Check every line of the data for the string "Sistemas" and copy the ones that have it.
___ Supplied information
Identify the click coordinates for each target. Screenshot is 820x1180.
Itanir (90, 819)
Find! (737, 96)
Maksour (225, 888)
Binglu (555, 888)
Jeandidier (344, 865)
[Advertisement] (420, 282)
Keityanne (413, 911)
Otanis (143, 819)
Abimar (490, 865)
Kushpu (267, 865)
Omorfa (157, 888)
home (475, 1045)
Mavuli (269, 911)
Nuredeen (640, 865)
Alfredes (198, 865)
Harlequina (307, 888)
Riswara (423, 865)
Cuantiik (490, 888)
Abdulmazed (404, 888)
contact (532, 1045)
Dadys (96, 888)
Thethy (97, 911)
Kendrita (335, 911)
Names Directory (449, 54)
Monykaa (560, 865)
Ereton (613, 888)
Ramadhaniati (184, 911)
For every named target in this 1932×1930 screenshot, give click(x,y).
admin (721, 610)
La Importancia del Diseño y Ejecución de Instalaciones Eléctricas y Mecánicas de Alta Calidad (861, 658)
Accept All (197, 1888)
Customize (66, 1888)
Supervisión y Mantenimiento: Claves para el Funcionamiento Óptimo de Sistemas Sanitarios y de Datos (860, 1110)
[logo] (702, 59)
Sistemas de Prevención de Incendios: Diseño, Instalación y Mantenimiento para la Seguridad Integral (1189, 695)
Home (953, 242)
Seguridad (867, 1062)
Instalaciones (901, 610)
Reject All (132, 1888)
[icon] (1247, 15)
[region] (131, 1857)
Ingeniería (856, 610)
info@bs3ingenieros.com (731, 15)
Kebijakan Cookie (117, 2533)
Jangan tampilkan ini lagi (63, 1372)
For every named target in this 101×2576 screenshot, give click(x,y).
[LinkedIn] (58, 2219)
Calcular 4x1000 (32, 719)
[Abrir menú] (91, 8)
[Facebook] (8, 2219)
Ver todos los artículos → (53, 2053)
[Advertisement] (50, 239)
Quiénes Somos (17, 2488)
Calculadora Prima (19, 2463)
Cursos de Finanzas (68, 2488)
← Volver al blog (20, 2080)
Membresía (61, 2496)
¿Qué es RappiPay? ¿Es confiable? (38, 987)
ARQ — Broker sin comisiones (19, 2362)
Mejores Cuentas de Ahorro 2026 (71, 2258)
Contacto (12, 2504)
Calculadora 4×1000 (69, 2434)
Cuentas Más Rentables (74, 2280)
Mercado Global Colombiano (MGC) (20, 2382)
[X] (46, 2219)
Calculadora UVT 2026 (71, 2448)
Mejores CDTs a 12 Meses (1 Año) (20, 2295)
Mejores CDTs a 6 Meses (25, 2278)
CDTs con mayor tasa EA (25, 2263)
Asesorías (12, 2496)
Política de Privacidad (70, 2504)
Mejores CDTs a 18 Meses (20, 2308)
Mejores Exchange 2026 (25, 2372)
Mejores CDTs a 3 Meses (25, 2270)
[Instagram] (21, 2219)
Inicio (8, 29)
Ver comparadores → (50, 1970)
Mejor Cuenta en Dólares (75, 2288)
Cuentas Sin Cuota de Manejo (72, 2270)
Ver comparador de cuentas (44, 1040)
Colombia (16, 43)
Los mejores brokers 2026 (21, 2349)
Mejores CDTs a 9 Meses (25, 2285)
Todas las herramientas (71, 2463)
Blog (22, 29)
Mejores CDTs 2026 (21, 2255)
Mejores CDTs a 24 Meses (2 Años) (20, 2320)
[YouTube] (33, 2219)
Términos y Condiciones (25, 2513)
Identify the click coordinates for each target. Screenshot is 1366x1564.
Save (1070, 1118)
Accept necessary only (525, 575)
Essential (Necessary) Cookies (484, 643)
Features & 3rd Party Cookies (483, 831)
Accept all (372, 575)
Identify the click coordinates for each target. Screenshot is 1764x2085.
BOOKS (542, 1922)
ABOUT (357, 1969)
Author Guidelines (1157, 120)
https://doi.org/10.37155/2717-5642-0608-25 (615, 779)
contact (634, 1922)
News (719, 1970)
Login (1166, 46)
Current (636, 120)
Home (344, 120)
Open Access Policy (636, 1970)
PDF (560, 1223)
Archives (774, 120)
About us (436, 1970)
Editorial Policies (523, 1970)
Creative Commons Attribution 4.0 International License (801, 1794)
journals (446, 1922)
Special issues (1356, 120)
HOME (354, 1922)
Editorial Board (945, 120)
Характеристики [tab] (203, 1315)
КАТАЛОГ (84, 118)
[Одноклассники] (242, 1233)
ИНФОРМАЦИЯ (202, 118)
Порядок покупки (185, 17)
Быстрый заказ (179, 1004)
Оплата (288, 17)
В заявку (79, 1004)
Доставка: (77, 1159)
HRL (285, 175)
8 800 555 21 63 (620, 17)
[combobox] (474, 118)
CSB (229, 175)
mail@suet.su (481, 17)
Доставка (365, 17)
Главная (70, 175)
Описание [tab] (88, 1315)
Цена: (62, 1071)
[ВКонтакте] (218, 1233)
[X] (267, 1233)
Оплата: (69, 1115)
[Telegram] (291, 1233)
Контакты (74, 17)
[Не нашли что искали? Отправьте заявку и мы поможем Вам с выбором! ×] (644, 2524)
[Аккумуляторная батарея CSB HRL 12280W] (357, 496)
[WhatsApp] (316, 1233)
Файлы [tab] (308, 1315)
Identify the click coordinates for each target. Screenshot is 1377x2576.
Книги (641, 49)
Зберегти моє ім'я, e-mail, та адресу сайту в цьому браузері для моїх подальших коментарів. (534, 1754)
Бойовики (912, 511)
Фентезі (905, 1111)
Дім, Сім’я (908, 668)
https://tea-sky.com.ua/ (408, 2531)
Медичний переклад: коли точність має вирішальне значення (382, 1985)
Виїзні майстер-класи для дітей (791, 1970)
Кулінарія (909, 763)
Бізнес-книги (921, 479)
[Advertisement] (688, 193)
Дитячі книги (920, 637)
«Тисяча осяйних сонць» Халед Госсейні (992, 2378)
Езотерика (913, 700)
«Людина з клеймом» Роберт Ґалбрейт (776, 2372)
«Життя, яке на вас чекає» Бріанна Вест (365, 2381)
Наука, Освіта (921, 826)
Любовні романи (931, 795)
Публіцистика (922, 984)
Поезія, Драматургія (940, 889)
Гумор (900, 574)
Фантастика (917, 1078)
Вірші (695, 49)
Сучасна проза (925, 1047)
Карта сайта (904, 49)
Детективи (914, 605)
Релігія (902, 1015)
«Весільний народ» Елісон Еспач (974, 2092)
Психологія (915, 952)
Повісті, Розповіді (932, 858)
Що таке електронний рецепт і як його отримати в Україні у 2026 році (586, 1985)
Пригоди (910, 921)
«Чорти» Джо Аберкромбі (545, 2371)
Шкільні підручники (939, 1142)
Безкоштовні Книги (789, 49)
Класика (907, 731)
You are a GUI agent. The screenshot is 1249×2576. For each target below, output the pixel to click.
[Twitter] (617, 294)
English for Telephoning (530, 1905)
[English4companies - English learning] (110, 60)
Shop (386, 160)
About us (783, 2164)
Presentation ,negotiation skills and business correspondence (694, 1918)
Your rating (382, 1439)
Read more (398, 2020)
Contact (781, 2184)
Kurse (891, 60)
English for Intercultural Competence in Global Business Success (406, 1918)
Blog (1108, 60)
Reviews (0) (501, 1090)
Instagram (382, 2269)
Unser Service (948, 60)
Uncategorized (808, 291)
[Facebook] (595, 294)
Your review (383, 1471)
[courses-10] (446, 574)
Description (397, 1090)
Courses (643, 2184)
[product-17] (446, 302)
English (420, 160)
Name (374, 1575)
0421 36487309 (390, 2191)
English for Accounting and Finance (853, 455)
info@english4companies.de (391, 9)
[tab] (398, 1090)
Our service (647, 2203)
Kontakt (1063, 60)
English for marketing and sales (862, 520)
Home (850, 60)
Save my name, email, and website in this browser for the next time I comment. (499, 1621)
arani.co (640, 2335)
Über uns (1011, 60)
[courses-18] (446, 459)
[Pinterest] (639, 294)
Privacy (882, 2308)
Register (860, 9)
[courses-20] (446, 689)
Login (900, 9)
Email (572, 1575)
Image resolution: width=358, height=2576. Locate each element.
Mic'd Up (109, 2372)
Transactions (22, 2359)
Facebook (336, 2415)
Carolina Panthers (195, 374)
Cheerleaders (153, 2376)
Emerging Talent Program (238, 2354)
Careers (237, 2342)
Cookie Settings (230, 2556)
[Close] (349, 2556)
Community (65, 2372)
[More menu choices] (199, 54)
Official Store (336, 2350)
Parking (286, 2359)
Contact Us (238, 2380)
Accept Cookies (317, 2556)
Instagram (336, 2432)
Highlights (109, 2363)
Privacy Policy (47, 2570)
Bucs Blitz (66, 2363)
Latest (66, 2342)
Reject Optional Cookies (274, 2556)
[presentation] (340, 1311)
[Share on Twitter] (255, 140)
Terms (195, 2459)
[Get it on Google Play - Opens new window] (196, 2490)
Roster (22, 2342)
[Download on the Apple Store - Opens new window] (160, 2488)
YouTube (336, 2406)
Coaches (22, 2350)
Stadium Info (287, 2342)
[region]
______
--- Answer to the exercise ---
Supervisión y Mantenimiento: Claves para el Funcionamiento Óptimo de Sistemas Sanitarios y de Datos (860, 1110)
Sistemas de Prevención de Incendios: Diseño, Instalación y Mantenimiento para la Seguridad Integral (1189, 695)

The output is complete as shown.